SET PROBLEM
Could you reproduce everything from the line with "福岡 (18, 674)" down to the line with "トップメッセージ (34, 888)" in the listing below, switching "事業部" to "部門" and changing nothing else? Leave the pictures out.

— start —

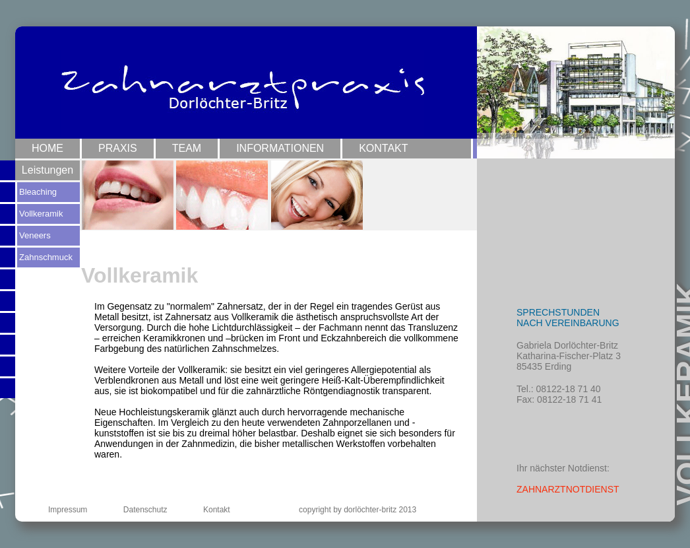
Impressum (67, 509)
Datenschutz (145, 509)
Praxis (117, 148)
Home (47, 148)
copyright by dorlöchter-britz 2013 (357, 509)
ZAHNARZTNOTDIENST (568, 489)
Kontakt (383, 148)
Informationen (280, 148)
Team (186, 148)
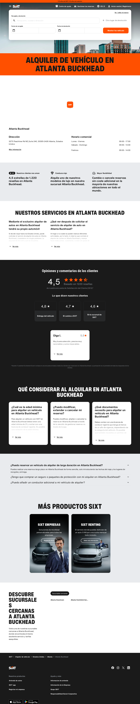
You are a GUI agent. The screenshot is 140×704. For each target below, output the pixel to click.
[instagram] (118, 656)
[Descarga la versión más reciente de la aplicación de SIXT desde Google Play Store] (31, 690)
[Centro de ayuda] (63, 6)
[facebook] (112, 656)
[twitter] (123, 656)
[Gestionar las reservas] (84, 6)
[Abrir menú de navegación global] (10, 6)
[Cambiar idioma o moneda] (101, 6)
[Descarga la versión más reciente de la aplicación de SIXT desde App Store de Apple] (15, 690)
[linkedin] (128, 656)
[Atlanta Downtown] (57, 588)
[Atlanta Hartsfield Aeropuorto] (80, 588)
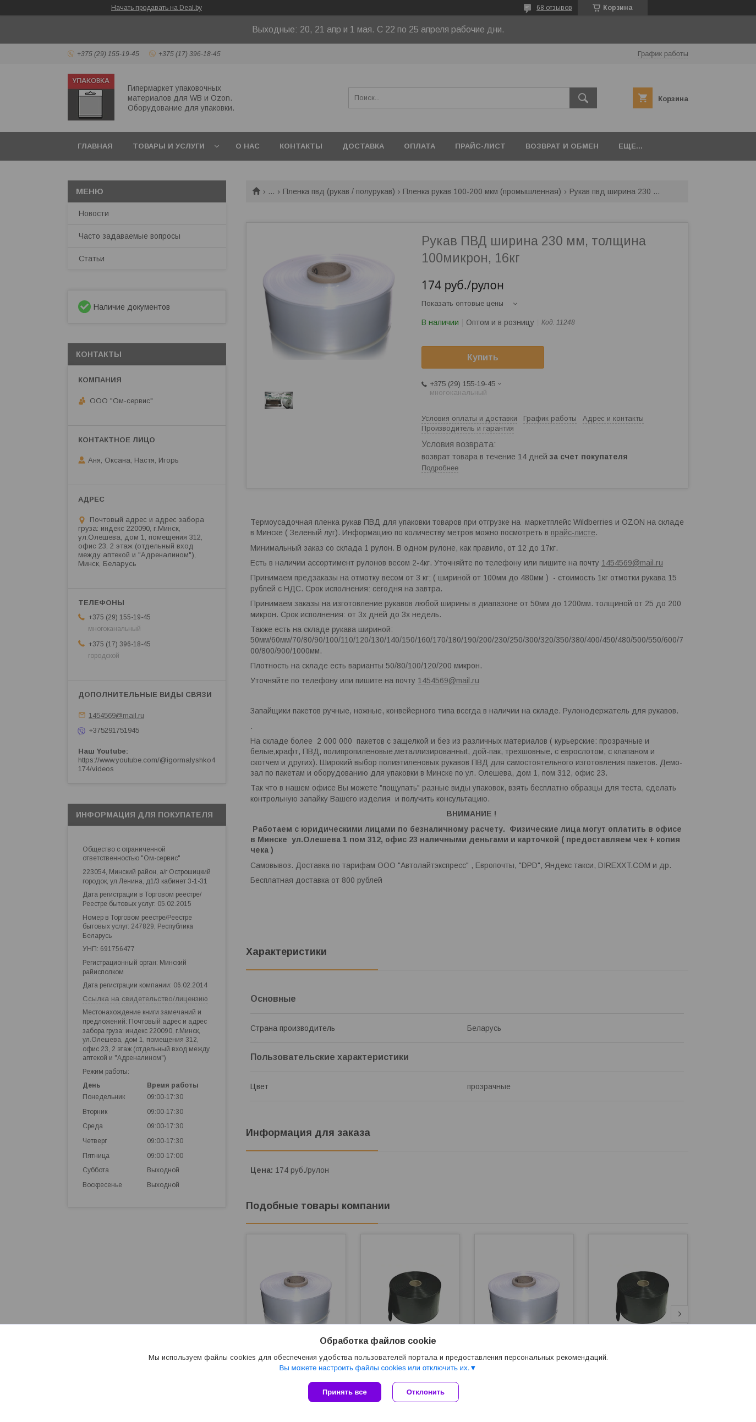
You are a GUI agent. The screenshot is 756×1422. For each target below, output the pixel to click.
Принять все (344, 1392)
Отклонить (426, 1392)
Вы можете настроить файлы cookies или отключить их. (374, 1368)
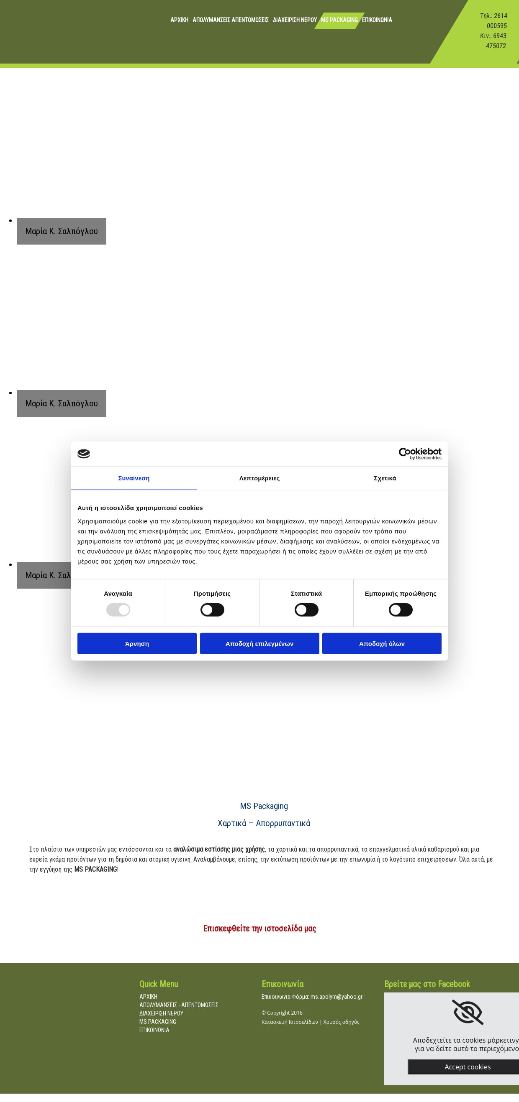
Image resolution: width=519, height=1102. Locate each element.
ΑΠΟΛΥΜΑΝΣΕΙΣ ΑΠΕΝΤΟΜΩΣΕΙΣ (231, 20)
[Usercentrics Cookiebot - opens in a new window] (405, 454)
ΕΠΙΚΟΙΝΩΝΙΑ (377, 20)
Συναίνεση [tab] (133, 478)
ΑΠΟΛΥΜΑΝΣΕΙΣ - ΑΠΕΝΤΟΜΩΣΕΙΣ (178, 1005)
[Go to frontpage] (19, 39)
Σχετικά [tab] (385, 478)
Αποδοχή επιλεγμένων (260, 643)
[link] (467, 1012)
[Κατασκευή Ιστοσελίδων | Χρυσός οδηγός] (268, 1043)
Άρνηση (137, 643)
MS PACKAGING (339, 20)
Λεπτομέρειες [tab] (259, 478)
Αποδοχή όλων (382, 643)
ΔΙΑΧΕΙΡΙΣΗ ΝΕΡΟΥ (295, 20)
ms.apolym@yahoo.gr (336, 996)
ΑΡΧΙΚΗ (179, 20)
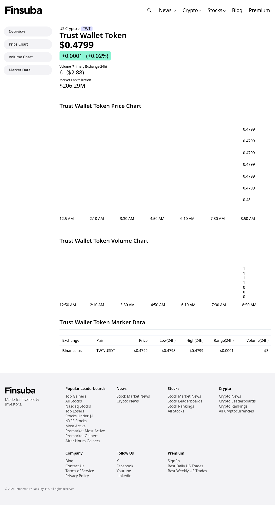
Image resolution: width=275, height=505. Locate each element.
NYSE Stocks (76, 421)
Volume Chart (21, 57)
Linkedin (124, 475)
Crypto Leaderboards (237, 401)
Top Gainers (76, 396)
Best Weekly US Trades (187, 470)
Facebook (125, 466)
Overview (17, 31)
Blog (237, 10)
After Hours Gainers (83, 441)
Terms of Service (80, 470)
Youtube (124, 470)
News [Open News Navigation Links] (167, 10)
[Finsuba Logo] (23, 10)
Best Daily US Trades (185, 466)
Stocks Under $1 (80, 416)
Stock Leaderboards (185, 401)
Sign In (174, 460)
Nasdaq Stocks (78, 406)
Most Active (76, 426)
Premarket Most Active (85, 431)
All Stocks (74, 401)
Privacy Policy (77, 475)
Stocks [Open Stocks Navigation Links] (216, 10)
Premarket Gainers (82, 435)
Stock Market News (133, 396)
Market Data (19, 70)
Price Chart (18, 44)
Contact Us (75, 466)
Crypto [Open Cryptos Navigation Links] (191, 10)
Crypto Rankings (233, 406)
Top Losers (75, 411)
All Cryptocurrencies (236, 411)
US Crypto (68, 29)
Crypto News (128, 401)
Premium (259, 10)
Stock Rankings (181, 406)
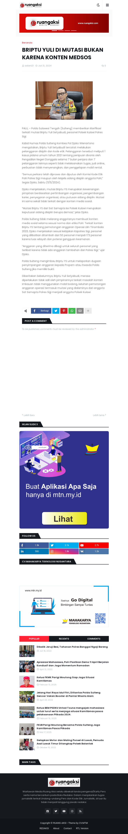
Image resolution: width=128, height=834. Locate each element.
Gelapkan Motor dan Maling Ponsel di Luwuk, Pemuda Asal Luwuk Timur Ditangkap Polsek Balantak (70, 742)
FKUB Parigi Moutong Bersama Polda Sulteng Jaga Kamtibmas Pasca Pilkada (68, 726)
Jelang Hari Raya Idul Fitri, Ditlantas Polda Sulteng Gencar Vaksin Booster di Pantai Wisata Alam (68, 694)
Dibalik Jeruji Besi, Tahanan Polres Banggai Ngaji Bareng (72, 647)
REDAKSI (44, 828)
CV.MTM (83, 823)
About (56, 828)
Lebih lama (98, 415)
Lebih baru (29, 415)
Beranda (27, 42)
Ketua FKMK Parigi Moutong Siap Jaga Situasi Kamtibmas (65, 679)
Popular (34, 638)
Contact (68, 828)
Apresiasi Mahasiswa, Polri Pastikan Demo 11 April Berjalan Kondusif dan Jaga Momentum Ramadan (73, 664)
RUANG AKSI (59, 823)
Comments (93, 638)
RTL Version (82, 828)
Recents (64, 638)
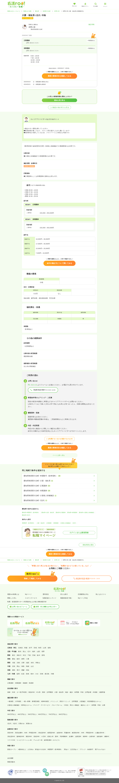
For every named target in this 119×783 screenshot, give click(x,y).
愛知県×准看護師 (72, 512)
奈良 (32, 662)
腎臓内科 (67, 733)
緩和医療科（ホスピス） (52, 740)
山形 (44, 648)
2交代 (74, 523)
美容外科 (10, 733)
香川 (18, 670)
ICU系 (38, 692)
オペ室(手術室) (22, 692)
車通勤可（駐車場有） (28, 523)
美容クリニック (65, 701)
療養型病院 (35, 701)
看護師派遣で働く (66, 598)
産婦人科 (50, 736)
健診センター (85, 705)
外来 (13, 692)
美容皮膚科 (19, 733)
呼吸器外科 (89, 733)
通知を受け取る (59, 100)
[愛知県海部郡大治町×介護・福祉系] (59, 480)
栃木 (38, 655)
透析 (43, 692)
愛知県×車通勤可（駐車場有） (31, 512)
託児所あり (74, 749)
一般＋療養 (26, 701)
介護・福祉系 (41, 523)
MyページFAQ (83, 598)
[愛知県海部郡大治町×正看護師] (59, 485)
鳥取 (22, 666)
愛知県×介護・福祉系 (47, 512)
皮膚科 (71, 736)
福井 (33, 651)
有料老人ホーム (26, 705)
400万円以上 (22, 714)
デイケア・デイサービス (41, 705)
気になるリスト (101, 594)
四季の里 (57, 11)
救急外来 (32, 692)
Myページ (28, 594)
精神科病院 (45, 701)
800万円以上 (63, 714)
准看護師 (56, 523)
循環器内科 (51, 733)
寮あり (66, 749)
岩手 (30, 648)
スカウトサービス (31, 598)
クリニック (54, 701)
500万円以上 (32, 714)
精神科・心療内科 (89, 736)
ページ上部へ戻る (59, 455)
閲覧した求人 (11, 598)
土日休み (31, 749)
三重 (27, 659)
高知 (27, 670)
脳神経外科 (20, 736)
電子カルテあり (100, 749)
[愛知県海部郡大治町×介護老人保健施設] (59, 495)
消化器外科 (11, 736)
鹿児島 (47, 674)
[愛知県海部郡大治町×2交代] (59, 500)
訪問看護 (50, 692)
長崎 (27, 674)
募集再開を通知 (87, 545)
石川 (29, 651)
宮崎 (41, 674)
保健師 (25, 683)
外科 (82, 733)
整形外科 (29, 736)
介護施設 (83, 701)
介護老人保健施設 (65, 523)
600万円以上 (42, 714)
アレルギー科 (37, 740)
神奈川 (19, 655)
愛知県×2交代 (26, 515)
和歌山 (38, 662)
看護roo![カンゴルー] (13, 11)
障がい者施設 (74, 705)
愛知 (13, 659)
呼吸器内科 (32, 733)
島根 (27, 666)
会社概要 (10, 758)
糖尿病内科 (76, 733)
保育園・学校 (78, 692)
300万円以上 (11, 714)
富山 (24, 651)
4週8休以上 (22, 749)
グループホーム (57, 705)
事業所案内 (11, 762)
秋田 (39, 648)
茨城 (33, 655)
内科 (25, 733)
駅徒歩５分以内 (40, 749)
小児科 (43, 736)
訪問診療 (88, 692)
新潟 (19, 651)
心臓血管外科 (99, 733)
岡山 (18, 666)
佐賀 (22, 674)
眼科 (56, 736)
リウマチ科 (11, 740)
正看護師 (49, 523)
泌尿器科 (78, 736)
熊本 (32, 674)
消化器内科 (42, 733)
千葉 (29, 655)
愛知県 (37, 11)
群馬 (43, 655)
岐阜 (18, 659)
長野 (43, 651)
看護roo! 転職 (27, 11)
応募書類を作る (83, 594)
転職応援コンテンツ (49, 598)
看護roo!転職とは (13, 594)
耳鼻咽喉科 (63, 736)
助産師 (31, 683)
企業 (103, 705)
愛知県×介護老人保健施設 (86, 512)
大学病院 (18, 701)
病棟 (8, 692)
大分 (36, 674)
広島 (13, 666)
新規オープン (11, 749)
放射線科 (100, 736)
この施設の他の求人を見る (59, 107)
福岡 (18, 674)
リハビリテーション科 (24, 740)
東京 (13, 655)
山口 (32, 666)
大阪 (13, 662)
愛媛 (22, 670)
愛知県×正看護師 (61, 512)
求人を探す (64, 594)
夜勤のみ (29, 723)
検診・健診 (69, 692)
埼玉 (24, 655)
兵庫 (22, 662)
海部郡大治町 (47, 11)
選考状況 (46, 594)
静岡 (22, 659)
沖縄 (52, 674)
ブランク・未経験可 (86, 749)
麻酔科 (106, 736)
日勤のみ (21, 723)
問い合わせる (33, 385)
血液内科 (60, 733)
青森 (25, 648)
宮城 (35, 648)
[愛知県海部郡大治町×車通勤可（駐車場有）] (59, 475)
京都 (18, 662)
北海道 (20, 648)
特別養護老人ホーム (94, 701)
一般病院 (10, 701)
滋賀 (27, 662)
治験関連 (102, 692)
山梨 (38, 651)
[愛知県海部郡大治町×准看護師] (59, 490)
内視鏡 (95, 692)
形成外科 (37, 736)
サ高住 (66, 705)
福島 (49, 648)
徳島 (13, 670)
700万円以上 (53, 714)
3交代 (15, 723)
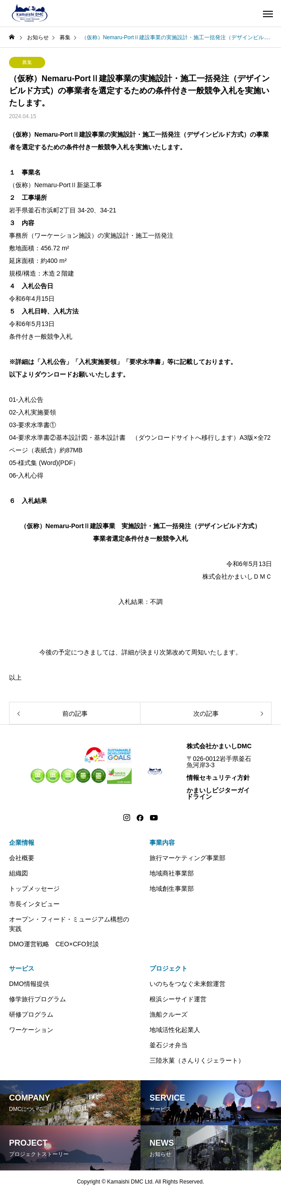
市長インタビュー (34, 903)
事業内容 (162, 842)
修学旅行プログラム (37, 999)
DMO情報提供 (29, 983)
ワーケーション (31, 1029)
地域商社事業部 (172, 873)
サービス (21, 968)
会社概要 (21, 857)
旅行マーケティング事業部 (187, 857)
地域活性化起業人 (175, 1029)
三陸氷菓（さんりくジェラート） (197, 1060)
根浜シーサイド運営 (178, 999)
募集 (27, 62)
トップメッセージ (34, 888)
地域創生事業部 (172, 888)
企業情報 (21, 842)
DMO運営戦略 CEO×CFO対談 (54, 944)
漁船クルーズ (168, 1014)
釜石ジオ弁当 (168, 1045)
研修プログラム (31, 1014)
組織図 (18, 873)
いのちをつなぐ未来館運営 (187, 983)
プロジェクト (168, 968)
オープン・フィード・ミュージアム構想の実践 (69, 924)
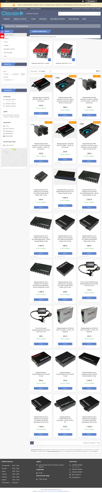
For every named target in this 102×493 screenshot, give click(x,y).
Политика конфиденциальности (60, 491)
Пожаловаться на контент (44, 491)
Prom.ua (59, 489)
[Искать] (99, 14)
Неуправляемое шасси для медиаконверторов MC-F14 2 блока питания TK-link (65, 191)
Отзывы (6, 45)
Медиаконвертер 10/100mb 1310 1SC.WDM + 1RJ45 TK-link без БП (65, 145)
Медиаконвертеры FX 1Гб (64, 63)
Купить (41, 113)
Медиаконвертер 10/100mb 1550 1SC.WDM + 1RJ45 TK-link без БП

— end —

RESPONSE TO THE EXERCISE
福岡 (18, 674)
リハビリテーション科 (24, 740)
東京 (13, 655)
山口 (32, 666)
大阪 (13, 662)
愛媛 (22, 670)
愛知県×正看護師 (61, 512)
求人を探す (64, 594)
夜勤のみ (29, 723)
検診・健診 (69, 692)
埼玉 (24, 655)
兵庫 (22, 662)
海部郡大治町 (47, 11)
選考状況 (46, 594)
静岡 (22, 659)
沖縄 (52, 674)
ブランク・未経験可 (86, 749)
麻酔科 (106, 736)
日勤のみ (21, 723)
問い合わせる (33, 385)
血液内科 (60, 733)
青森 (25, 648)
宮城 (35, 648)
[愛知県海部郡大治町×車通勤可（駐車場有）] (59, 475)
京都 (18, 662)
北海道 (20, 648)
特別養護老人ホーム (94, 701)
一般病院 (10, 701)
滋賀 (27, 662)
治験関連 (102, 692)
山梨 (38, 651)
[愛知県海部郡大治町×准看護師] (59, 490)
内視鏡 (95, 692)
形成外科 (37, 736)
サ高住 (66, 705)
福島 (49, 648)
徳島 (13, 670)
700万円以上 (53, 714)
3交代 (15, 723)
市長インタビュー (34, 903)
事業内容 (162, 842)
修学旅行プログラム (37, 999)
DMO情報提供 (29, 983)
ワーケーション (31, 1029)
地域商社部門 (172, 873)
サービス (21, 968)
会社概要 (21, 857)
旅行マーケティング部門 (187, 857)
地域活性化起業人 (175, 1029)
三陸氷菓（さんりくジェラート） (197, 1060)
根浜シーサイド運営 (178, 999)
募集 (27, 62)
トップメッセージ (34, 888)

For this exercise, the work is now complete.